*WHAT TO DO:* Beginning at the line containing "Image resolution: width=1200" in the material below and ending at the line containing "Task: Click FMGE in the footer", return each line exactly and add nothing.

----------------------------------------

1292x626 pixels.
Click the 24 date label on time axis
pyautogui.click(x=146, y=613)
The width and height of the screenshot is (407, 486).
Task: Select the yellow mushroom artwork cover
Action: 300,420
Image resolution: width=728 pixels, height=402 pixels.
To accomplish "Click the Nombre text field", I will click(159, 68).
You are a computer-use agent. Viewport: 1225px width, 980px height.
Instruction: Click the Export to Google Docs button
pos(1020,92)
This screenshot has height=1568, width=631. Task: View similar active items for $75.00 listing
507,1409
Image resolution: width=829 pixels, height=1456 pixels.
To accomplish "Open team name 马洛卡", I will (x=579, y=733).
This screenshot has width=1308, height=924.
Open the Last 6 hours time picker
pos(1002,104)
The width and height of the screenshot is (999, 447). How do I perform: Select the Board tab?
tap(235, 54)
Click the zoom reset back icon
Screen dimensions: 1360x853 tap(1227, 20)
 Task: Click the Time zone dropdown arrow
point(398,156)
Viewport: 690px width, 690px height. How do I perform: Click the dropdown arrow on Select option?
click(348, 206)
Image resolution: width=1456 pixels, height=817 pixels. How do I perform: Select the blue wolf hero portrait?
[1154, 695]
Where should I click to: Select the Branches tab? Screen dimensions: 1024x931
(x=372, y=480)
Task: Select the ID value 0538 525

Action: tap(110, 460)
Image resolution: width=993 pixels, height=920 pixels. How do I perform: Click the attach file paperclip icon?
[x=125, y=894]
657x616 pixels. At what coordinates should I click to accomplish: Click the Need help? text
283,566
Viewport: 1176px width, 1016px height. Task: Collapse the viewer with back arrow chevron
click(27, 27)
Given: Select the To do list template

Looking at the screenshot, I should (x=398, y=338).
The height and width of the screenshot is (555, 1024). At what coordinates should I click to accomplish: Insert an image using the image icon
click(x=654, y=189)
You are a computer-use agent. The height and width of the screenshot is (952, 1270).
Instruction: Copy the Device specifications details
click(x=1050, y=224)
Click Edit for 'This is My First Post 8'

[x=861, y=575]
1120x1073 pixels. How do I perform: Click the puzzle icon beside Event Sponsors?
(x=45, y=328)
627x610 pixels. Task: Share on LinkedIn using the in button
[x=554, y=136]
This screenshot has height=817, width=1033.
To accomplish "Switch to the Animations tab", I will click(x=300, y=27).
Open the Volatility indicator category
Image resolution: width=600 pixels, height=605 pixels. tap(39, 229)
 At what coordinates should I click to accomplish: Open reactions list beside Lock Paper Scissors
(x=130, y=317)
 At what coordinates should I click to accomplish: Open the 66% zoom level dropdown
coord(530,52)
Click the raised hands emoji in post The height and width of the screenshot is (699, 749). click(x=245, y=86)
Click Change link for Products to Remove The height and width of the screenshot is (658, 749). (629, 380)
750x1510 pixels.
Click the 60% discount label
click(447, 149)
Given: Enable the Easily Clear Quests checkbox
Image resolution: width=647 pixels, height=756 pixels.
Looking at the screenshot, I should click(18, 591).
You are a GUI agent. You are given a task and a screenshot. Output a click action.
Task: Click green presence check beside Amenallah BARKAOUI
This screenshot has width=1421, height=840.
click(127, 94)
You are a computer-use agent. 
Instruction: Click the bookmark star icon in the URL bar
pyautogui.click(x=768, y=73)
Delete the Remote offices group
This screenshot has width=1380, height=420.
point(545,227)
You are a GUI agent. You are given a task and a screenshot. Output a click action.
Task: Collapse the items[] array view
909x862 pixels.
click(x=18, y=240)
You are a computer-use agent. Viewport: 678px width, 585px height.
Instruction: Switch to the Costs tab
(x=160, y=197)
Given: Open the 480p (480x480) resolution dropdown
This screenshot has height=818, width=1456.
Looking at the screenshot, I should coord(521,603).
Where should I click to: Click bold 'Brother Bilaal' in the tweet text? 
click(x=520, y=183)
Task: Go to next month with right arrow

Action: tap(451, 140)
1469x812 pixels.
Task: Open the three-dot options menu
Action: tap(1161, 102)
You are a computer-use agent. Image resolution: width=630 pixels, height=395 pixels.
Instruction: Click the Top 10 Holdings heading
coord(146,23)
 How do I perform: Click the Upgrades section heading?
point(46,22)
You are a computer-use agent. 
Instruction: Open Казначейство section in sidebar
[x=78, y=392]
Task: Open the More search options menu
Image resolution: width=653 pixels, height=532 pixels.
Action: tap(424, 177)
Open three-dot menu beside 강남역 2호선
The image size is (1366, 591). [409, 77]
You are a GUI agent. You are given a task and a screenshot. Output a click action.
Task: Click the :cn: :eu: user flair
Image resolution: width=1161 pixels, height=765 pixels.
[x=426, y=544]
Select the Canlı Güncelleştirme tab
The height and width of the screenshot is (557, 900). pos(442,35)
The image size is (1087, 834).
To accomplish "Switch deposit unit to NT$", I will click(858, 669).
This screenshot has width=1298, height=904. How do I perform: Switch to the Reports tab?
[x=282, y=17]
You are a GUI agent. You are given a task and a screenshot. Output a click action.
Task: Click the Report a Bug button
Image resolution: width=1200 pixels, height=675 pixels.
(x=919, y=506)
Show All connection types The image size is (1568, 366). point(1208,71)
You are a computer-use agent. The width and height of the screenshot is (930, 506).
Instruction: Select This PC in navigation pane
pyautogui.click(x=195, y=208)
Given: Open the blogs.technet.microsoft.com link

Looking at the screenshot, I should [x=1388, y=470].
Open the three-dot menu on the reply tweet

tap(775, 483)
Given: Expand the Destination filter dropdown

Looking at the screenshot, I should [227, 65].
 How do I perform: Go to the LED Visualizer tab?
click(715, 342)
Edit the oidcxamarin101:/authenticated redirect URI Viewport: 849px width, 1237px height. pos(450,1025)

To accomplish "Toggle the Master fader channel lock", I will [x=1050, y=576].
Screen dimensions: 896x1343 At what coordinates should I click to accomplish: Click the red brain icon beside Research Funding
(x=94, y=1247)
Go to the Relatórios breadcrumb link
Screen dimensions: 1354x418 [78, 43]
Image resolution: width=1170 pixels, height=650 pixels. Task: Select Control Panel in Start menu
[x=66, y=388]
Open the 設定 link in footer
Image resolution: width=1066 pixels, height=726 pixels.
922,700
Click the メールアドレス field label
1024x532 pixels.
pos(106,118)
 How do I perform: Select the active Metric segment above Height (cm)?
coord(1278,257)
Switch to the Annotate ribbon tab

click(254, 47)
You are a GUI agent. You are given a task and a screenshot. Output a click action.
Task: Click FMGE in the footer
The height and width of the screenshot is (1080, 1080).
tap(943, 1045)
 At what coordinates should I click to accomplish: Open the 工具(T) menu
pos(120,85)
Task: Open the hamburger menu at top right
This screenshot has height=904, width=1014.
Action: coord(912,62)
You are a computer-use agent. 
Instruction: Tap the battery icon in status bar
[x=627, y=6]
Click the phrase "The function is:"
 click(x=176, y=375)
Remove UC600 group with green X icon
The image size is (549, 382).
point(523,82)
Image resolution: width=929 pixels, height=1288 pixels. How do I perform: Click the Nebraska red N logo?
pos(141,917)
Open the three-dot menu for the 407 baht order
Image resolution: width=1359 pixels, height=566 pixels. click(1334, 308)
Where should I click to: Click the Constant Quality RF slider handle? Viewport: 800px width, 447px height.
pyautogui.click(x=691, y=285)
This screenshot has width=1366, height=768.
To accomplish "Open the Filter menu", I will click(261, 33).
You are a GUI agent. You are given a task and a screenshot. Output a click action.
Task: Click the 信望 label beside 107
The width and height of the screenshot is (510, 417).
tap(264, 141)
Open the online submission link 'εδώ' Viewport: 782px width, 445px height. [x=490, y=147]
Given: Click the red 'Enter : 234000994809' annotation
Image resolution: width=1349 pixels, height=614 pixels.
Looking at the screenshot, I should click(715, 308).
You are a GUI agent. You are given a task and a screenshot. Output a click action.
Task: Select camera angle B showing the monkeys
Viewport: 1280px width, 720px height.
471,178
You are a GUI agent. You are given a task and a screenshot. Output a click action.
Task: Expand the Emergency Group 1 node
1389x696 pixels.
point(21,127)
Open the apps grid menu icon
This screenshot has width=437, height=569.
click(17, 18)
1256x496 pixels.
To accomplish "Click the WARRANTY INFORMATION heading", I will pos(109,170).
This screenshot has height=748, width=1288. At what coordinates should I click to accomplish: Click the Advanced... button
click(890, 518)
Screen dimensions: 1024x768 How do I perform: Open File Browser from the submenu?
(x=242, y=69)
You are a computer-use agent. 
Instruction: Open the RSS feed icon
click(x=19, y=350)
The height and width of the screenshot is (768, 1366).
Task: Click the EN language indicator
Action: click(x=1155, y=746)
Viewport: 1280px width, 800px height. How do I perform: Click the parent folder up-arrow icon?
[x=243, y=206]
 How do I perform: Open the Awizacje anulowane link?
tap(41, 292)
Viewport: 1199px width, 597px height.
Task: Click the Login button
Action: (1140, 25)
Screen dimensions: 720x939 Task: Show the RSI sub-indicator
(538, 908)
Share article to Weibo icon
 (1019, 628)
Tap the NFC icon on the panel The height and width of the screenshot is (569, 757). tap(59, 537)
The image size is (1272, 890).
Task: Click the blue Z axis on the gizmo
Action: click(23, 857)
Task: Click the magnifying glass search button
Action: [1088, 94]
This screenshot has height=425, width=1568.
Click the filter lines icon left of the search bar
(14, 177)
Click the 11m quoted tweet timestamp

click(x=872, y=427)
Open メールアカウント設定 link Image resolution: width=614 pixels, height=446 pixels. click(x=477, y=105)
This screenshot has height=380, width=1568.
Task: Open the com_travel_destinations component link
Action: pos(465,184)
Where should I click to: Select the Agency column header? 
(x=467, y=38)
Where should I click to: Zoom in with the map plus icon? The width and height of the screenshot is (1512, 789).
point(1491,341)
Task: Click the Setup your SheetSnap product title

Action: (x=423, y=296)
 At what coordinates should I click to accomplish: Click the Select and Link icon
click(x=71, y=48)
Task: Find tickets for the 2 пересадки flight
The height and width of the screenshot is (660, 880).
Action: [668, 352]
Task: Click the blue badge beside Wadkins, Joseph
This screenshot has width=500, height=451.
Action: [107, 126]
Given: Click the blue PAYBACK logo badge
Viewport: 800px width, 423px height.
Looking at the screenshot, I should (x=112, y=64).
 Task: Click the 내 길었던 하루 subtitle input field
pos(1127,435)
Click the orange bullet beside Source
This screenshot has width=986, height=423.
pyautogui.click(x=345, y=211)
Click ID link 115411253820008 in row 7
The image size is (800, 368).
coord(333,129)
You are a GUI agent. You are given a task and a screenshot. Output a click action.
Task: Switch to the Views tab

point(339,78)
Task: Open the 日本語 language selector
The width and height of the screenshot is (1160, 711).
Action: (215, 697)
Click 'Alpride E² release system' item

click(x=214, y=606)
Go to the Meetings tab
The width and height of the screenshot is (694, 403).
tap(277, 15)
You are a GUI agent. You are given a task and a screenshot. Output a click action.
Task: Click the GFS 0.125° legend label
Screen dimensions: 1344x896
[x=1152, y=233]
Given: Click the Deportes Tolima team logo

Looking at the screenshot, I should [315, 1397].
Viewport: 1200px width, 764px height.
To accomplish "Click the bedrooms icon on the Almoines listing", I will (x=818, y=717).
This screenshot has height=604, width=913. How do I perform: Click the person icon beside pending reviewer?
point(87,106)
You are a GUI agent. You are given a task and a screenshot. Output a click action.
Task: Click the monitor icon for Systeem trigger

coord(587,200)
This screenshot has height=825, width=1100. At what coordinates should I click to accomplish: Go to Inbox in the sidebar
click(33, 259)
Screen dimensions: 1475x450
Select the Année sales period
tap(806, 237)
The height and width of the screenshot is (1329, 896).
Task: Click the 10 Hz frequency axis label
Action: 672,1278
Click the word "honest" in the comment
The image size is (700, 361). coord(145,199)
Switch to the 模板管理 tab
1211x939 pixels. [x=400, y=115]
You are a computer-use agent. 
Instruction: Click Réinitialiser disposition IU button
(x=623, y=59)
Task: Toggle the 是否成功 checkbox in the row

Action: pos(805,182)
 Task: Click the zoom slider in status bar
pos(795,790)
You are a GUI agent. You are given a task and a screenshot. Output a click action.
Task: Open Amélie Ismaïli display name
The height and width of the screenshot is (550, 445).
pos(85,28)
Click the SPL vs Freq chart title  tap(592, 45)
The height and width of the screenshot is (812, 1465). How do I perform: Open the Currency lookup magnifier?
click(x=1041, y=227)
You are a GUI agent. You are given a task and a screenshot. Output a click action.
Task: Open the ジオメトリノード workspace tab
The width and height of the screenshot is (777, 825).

----------------------------------------

*SOLUTION BELOW:*
Image resolution: width=1200 pixels, height=675 pixels.
(x=919, y=506)
Show All connection types The image size is (1568, 366). point(1208,71)
You are a computer-use agent. The width and height of the screenshot is (930, 506).
Instruction: Select This PC in navigation pane
pyautogui.click(x=195, y=208)
Given: Open the blogs.technet.microsoft.com link

Looking at the screenshot, I should [x=1388, y=470].
Open the three-dot menu on the reply tweet

tap(775, 483)
Given: Expand the Destination filter dropdown

Looking at the screenshot, I should [227, 65].
 How do I perform: Go to the LED Visualizer tab?
click(715, 342)
Edit the oidcxamarin101:/authenticated redirect URI Viewport: 849px width, 1237px height. pos(450,1025)

To accomplish "Toggle the Master fader channel lock", I will [x=1050, y=576].
Screen dimensions: 896x1343 At what coordinates should I click to accomplish: Click the red brain icon beside Research Funding
(x=94, y=1247)
Go to the Relatórios breadcrumb link
Screen dimensions: 1354x418 [78, 43]
Image resolution: width=1170 pixels, height=650 pixels. Task: Select Control Panel in Start menu
[x=66, y=388]
Open the 設定 link in footer
Image resolution: width=1066 pixels, height=726 pixels.
922,700
Click the メールアドレス field label
1024x532 pixels.
pos(106,118)
 How do I perform: Select the active Metric segment above Height (cm)?
coord(1278,257)
Switch to the Annotate ribbon tab

click(254, 47)
You are a GUI agent. You are given a task and a screenshot. Output a click action.
Task: Click FMGE in the footer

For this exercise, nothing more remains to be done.